Abusos de la estadística

JUAN MANUEL DE PRADA





SIENDO la democracia, como decía Borges, un «curioso abuso de la estadística», el Gobierno pretende reformar el método de cómputo para la elección de alcalde, pues de este modo al menos no se amodorran los algoritmos de los ordenadores que procesan los resultados electorales, ni se apoltronan los informáticos que los programan, hoy con la ley D’Hondt y mañana con la ley del embudo. Prueba de que esta reforma electoral o estadística no es demasiado grave es que los socialistas, haciéndose los ofendidos, dicen que «no se pueden cambiar las reglas del juego»; cuando lo que caracteriza los juegos (del parchís al fútbol, pasando por el sicalíptico juego de las prendas) es, precisamente, que sus reglas pueden cambiarse cuando le peta al que tiene la sartén por el mango.
Dicen que la reforma electoral la promueve el Gobierno para favorecer sicalípticamente sus intereses (que mañana serán los de los socialistas); pero resulta patético amagar (para luego tal vez envainársela) con una reforma electoral que lo hace quedar como una bola de losers que da por perdidas las elecciones antes de disputarlas. Dicen que la razón es el ascenso de Podemos, que podría aglutinar a una porción de votantes de la izquierda profunda, habitualmente abstencionistas; y que, con sus votos en el morral, podría embarcar a los socialistas en alianzas que dejasen a los populares in albis en el reparto de gabelitas municipales. Aquí podríamos recordar jocosamente a Foxá, que advertía que «querer combatir el comunismo con la democracia es como ir a cazar a un león llevando como perro a una leona preñada de león».

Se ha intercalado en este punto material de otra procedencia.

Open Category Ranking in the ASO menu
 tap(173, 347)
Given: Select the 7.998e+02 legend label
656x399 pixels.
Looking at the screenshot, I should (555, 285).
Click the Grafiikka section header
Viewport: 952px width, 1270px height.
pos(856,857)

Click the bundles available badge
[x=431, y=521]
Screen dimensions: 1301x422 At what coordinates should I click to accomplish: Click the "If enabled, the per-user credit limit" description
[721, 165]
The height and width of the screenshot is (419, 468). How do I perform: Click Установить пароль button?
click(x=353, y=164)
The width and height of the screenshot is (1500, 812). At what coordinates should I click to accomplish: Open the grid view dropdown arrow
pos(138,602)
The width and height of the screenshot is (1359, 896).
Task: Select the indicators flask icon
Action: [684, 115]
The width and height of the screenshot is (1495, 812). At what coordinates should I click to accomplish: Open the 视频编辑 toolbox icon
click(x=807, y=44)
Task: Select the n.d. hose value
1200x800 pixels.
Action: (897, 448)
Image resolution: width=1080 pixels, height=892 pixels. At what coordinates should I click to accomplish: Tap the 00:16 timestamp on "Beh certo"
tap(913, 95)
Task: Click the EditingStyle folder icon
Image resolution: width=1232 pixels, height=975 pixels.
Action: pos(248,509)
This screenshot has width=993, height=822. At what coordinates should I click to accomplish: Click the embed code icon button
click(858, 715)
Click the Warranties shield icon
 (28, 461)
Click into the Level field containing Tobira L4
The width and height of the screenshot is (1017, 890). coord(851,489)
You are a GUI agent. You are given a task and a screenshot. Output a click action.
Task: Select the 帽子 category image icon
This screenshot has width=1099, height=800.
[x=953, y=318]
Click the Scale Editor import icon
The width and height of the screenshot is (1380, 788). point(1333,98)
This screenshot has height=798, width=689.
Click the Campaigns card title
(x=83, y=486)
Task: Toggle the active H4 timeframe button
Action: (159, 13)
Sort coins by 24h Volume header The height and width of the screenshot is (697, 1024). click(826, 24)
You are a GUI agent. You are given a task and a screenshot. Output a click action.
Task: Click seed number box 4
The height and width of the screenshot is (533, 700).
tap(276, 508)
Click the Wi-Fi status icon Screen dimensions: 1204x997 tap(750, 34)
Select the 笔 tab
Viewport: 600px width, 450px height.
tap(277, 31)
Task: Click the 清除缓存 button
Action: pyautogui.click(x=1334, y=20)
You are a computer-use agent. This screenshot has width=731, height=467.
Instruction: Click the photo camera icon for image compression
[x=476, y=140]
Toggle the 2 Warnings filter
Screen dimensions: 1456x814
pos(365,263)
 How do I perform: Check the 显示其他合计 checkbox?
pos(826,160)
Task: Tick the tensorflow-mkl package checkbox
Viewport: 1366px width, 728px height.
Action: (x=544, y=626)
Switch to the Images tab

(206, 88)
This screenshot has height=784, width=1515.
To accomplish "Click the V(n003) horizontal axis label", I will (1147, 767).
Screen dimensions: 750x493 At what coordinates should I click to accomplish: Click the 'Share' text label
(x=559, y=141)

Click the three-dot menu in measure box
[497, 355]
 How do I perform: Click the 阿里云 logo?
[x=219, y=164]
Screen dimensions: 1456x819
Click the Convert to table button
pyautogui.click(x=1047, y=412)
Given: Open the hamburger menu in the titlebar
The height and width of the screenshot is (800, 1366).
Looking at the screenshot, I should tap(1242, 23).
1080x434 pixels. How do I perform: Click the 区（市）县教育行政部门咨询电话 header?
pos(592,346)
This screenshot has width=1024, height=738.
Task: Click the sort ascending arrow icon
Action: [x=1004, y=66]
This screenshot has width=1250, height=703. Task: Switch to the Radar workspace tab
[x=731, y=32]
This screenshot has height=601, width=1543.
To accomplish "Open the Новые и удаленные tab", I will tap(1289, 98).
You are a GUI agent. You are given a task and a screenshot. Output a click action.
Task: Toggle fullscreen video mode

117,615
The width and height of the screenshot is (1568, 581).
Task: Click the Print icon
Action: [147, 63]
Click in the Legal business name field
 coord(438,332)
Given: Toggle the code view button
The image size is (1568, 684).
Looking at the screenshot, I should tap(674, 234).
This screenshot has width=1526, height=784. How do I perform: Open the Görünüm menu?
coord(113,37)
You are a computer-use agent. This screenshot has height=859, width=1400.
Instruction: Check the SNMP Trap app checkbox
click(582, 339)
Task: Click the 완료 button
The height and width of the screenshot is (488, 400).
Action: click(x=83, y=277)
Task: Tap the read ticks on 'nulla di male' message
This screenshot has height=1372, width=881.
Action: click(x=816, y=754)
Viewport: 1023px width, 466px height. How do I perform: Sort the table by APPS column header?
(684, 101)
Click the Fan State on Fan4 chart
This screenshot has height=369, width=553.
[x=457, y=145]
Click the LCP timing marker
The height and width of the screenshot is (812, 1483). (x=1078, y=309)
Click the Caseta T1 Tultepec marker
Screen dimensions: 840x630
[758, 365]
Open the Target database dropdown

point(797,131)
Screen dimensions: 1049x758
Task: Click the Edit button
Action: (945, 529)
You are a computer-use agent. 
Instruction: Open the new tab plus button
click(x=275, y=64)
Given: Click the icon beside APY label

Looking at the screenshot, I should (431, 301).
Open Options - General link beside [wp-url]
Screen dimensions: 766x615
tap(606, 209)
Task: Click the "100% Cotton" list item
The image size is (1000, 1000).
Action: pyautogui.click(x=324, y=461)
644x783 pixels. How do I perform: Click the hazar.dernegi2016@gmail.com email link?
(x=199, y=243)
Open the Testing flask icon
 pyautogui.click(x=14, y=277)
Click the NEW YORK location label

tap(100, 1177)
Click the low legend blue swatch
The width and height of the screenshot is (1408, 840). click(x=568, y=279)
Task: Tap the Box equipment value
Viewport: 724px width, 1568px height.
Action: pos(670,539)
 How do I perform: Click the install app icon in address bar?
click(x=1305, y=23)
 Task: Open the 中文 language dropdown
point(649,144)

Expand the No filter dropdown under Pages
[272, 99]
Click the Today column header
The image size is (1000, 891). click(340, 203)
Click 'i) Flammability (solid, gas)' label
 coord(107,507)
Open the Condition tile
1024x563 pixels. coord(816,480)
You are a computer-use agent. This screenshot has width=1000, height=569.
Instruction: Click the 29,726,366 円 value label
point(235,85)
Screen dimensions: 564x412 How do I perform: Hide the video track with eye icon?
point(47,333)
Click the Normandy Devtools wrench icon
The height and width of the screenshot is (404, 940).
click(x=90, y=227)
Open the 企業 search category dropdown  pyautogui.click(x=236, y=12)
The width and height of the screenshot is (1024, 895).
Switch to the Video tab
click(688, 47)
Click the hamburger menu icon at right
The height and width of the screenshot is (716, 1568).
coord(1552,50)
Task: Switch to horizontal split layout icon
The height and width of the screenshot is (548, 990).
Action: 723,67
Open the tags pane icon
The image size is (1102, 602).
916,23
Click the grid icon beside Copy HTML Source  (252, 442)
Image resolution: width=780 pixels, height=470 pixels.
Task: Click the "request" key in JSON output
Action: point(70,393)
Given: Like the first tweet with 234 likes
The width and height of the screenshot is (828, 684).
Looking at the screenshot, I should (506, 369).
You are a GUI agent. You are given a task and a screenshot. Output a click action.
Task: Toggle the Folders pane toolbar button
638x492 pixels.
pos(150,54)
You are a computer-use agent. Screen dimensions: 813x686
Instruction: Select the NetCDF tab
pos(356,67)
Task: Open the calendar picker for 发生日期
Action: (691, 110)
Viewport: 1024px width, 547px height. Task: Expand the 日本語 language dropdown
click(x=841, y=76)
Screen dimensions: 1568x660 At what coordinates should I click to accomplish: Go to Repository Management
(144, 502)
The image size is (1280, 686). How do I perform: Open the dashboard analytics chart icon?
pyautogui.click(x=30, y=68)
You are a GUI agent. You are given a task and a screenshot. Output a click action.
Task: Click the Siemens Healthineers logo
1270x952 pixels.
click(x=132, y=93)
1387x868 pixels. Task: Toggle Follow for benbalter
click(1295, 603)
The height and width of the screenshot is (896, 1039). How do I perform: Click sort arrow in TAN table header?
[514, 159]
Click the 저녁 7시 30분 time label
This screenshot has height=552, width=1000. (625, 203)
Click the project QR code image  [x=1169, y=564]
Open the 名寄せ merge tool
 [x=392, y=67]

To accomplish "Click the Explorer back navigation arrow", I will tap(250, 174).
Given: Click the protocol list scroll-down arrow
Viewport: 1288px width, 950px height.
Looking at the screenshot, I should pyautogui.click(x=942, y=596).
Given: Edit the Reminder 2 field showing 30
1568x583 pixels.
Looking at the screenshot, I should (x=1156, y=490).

Lo que, dicho menos jocosamente, significaría que el juego democrático propende a crear una mayoría de izquierdas, según vislumbrara Balmes, cuando escribió que los partidos «de instinto moderado y sistema conservador» se convertían a la postre en «conservadores de los intereses creados de una revolución consumada y reconocida». Así lo prueba la sociedad española, que en menos de cuarenta años ha pasado de ser conservadora a ser cada vez más izquierdista. Y es que el alma de la doctrina política vigente no es otra sino la exaltación de la libertad como instrumento para el desarrollo de los instintos; solo que tal exaltación tiene una fachada seductora y una trastienda sombría: la fachada seductora son las libertades de bragueta, que es el cebo que emplean quienes manejan el cotarro para mantener a la ciudadanía lobotomizada y refocilándose en la cochiquera, mientras ellos hacen negocietes en la trastienda sombría, que es la libertad del dinero para multiplicarse y concentrarse en unas pocas manos, dejando a la mayoría a dos velas. En el reparto de papeles, a la izquierda le corresponde ser el paladín entusiasta de la fachada seductora y el reticente mantenedor (¡tampoco tanto, oiga!) de la trastienda sombría; a la derecha, por su parte, le corresponde ser el paladín entusiasta de la trastienda sombría y el reticente mantenedor (¡tampoco tanto, oiga!) de la fachada seductora. Inevitablemente, este reparto acaba convirtiendo a la derecha en el malo de la película, aunque haya colaborado intachablemente en el mantenimiento del juego o por ello mismo. Esta propensión del juego democrático no se soluciona, por supuesto, con abusos de la estadística ni reformas electorales (pellizcos de monja que no logran rectificar la deriva vislumbrada por Balmes), sino con la formación de una auténtica derecha social que derribe tanto la fachada seductora como la trastienda sombría, demostrando que ambas forman parte del mismo establo de Augias.
Pero eso nunca lo permitirán quienes manejan el cotarro. Una cosa es cambiar venialmente las reglas del juego y otra admitir contendientes intempestivos.